The committee in this category was chaired by Bjorn Stevens, Director of the Max Planck Institute for Meteorology (Hamburg, Germany), with Carlos Duarte, holder of the Tarek Ahmed Juffali Research Chair in Red Sea Ecology at King Abdullah University of Science and Technology (Thuwal, Saudi Arabia), acting as secretary. Remaining members were Sandrine Bony, Director of Research in the Laboratoire de Météorologie Dynamique (LMD) at Sorbonne University (Paris, France); Miquel Canals, Director of the Department of Earth and Ocean Dynamics at the University of Barcelona (Spain); José Manuel Gutiérrez, Research Professor and Director of the Institute of Physics of Cantabria (IFCA) and Coordinating Lead Author of the Atlas chapter in the IPCC’s Sixth Assessment Report; Martin Heimann, Director Emeritus in the Department of Biogeochemical Systems at the Max Planck Institute for Biogeochemistry (Jena, Germany); Edward Rubin, Alumni Chair Professor of Environmental Engineering and Science Emeritus at Carnegie Mellon University (Pittsburgh, United States); Paul Wassmann, Professor Emeritus in the Department of Arctic and Marine Biology at UiT The Arctic University of Norway; and Julie Winkler, Professor of Geography in the Department of Geography, Environment and Spatial Sciences of Michigan State University (United States).
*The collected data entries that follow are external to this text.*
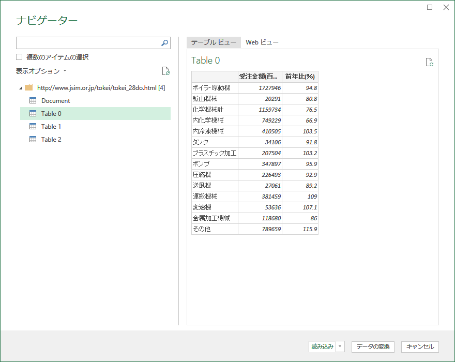Open the 読み込み dropdown arrow
The width and height of the screenshot is (455, 362).
pos(340,347)
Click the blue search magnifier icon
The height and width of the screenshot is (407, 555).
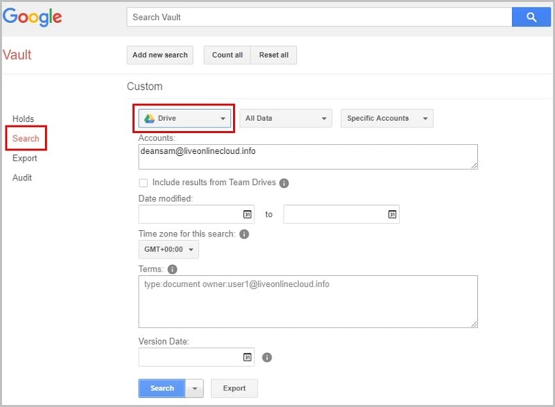coord(531,17)
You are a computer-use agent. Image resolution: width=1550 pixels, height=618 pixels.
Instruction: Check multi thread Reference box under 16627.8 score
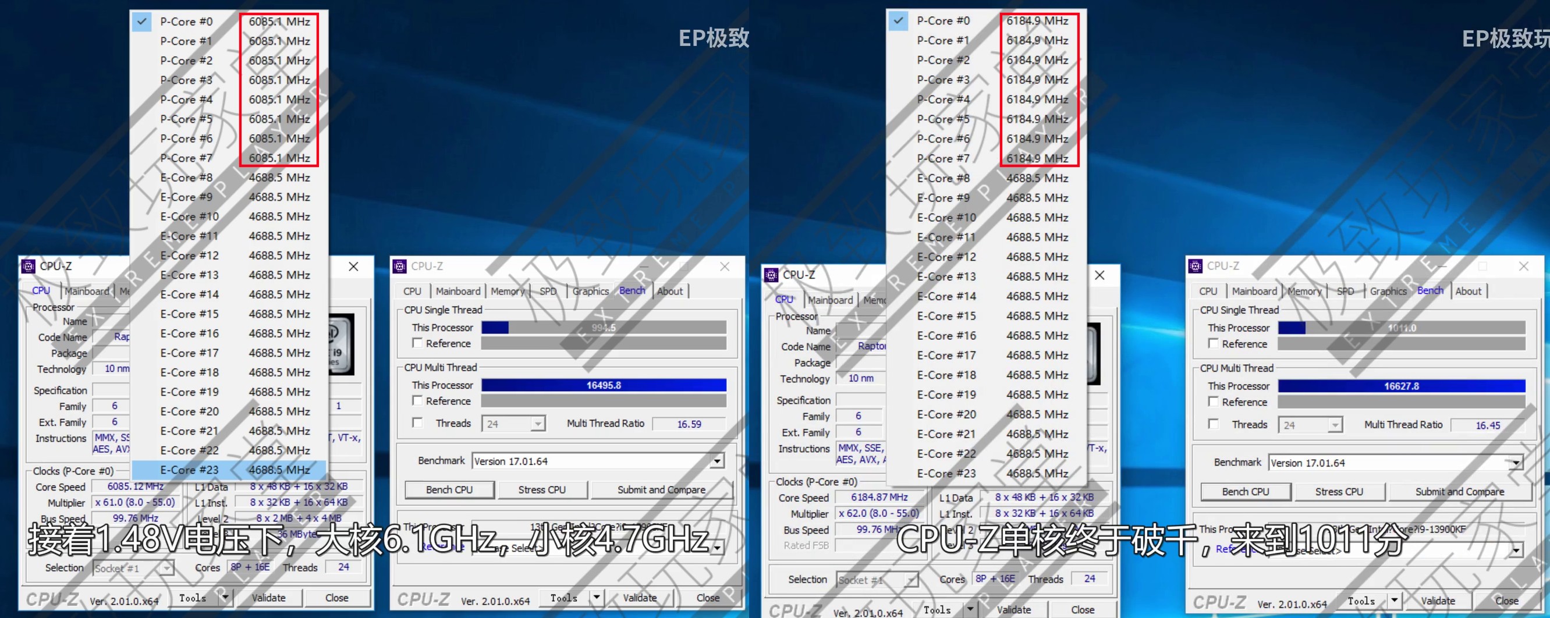point(1214,402)
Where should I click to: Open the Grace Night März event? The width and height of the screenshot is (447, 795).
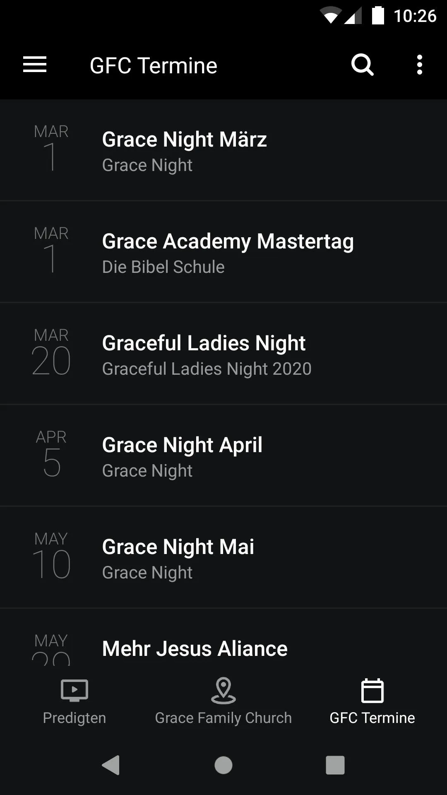224,150
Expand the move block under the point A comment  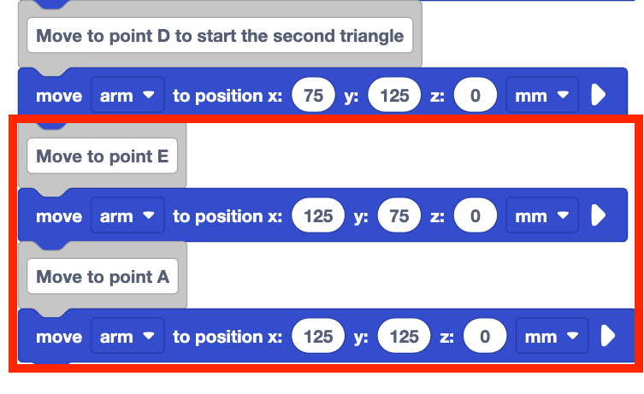pos(608,337)
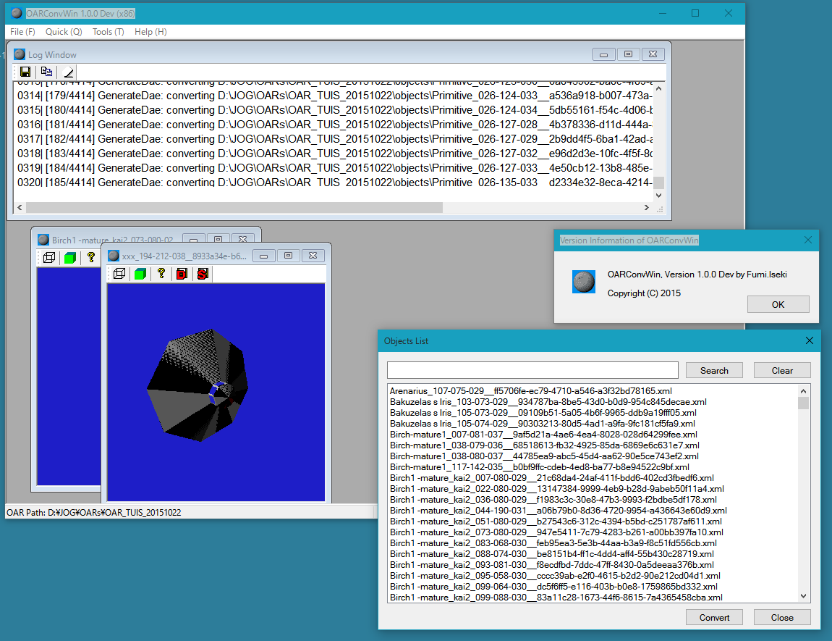Enable solid green cube view in Birch1 window
832x641 pixels.
pyautogui.click(x=70, y=257)
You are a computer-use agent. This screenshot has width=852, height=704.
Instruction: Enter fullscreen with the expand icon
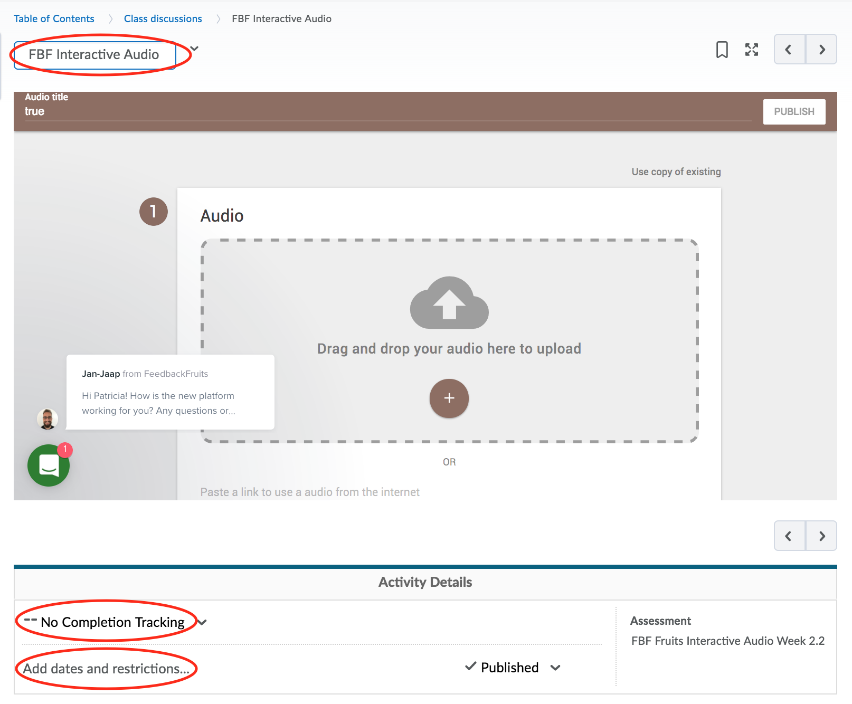point(751,50)
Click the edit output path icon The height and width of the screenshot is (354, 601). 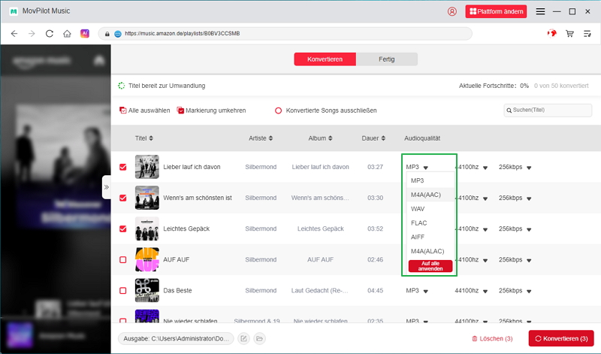tap(243, 339)
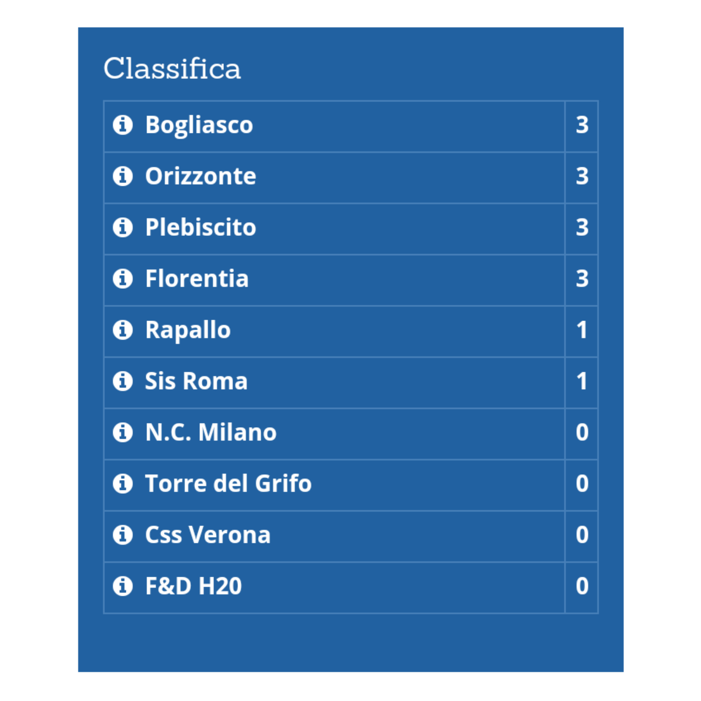Open the Sis Roma info icon
Viewport: 701px width, 701px height.
tap(122, 381)
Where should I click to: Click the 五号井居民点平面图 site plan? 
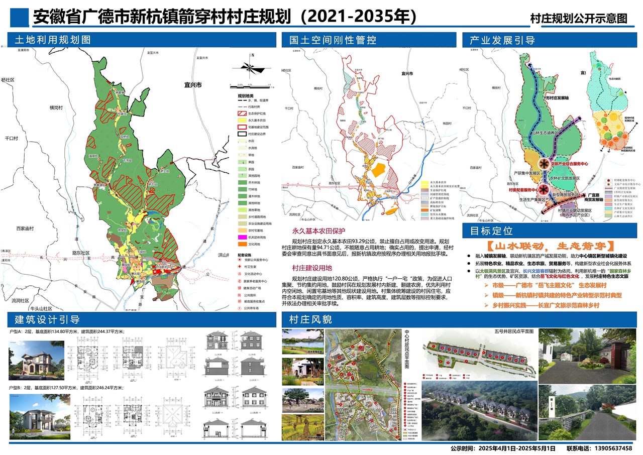[477, 358]
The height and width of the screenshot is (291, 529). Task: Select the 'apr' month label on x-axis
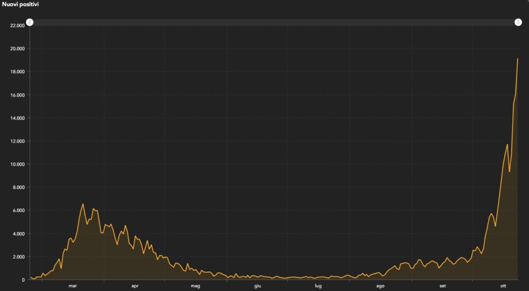click(x=135, y=285)
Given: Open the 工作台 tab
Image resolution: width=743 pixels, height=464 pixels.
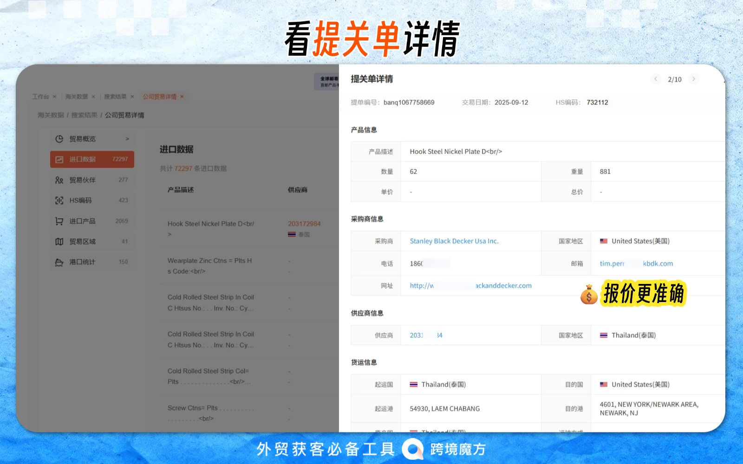Looking at the screenshot, I should (x=40, y=97).
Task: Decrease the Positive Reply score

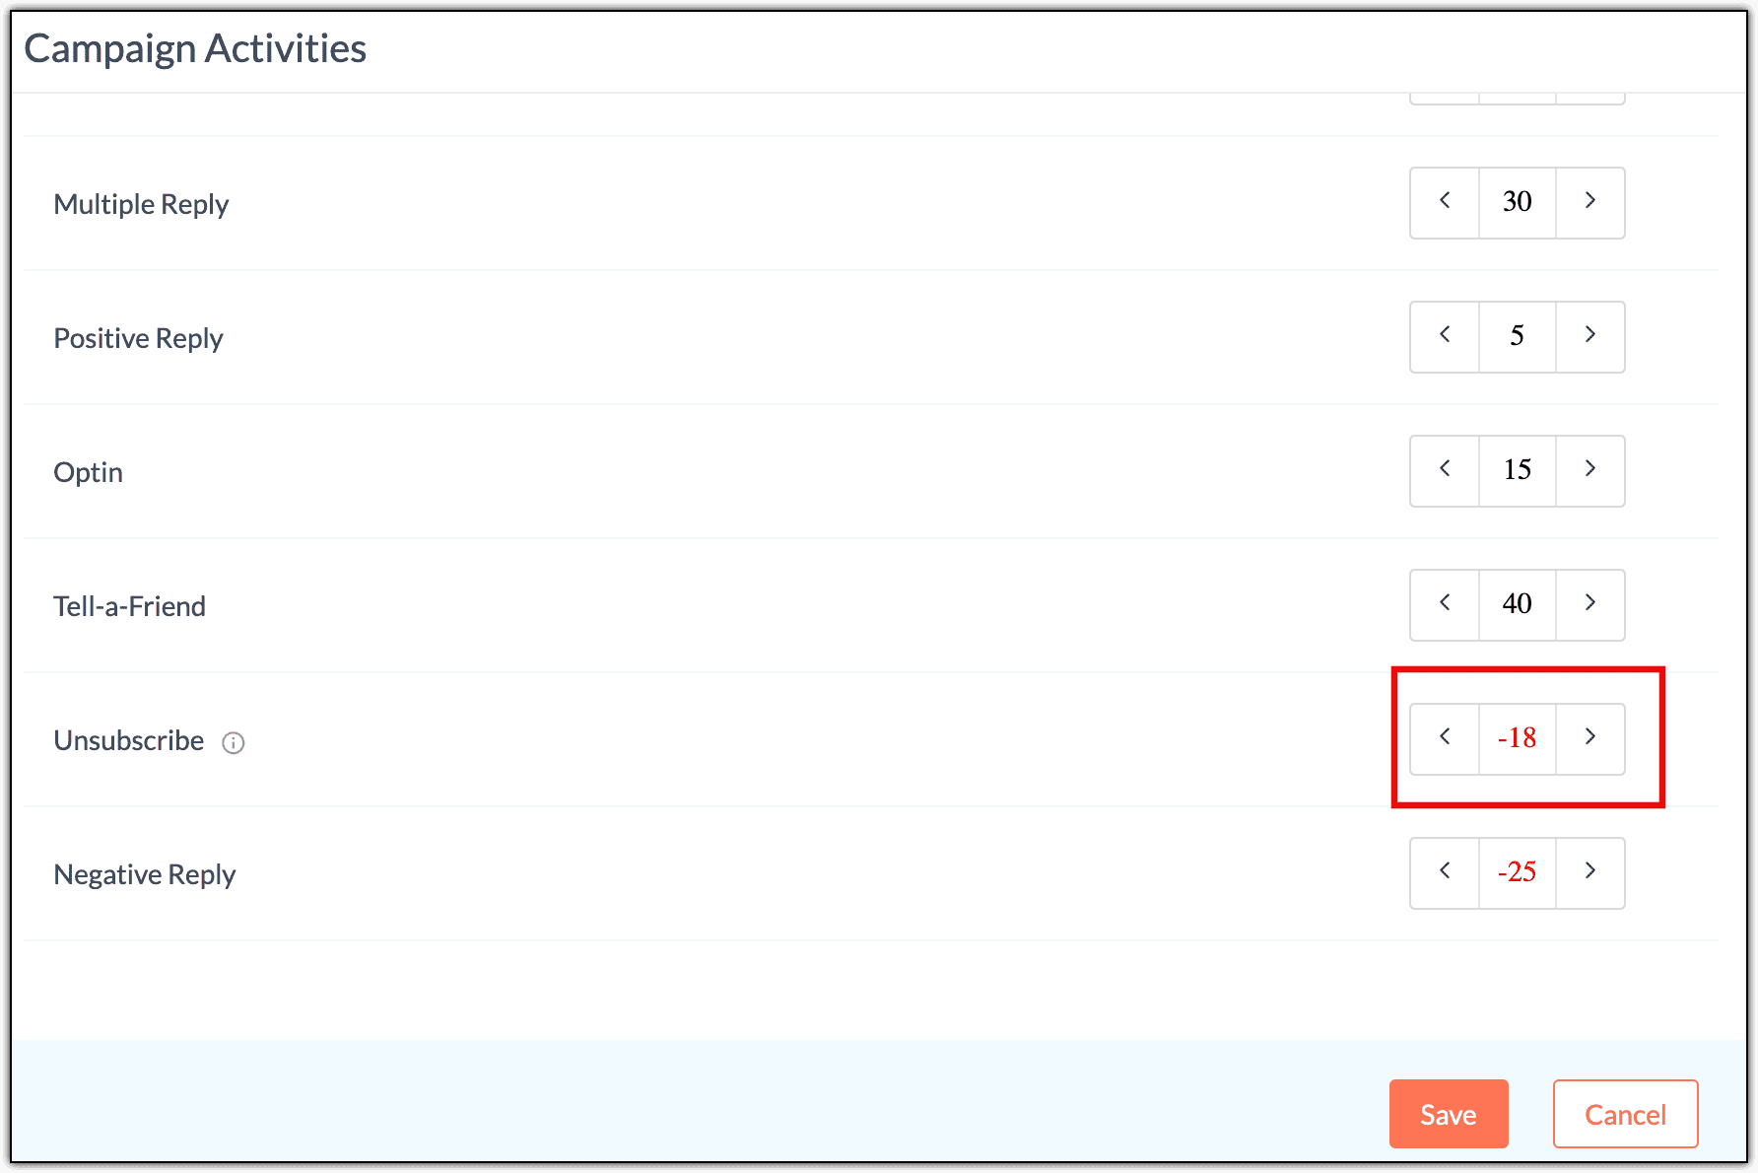Action: click(x=1445, y=336)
The evaluation support panel of the Spanish National Research Council (CSIC) was coordinated by Blas Valero Garcés, Deputy Coordinator of the Global Life Area and research professor at the Pyrenean Institute of Ecology (IPE, CSIC), and formed by Santiago Beguería Portugués, tenured scientist at the Aula Dei Experimental School (EEAD); Francisca Martínez Ruiz, research scientist at the Andalusian Earth Sciences Institute (IACT, CSIC-UGR); and Ángel Ruíz Mantecón, Deputy Coordinator of the Global Life Area and research professor at the Mountain Stockbreeding Institute (IGM, CSIC-UNLE).

About the BBVA Foundation Frontiers of Knowledge Awards

The BBVA Foundation centers its activity on the promotion of world-class scientific research and cultural creation, and the recognition of talent.

The BBVA Foundation Frontiers of Knowledge Awards, funded with 400,000 euros in each of their eight categories, recognize and reward contributions of singular impact in science, technology, the humanities and music, privileging those that significantly enlarge the stock of knowledge in a discipline, open up new fields, or build bridges between disciplinary areas. The goal of the awards, established in 2008, is to celebrate and promote the value of knowledge as a public good without frontiers, the best instrument at our command to take on the great global challenges of our time and expand the worldviews of individuals for the benefit of all humanity. Their eight categories address the knowledge map of the 21st century, from basic knowledge to fields devoted to understanding and interrelating the natural environment by way of closely connected domains such as biology and medicine or economics, information technologies, social sciences and the humanities, and the universal art of music.

The BBVA Foundation has been aided in the evaluation of nominees for the Frontiers Award in Climate Change by the Spanish National Research Council (CSIC), the country’s premier public research organization. CSIC appoints evaluation support panels made up of leading experts in the corresponding knowledge area, who are charged with undertaking an initial assessment of the candidates proposed by numerous institutions across the world, and drawing up a reasoned shortlist for the consideration of the award committees. CSIC is also responsible for designating each committee’s chair and participates in the selection of its members, thus helping to ensure objectivity in the recognition of innovation and scientific excellence.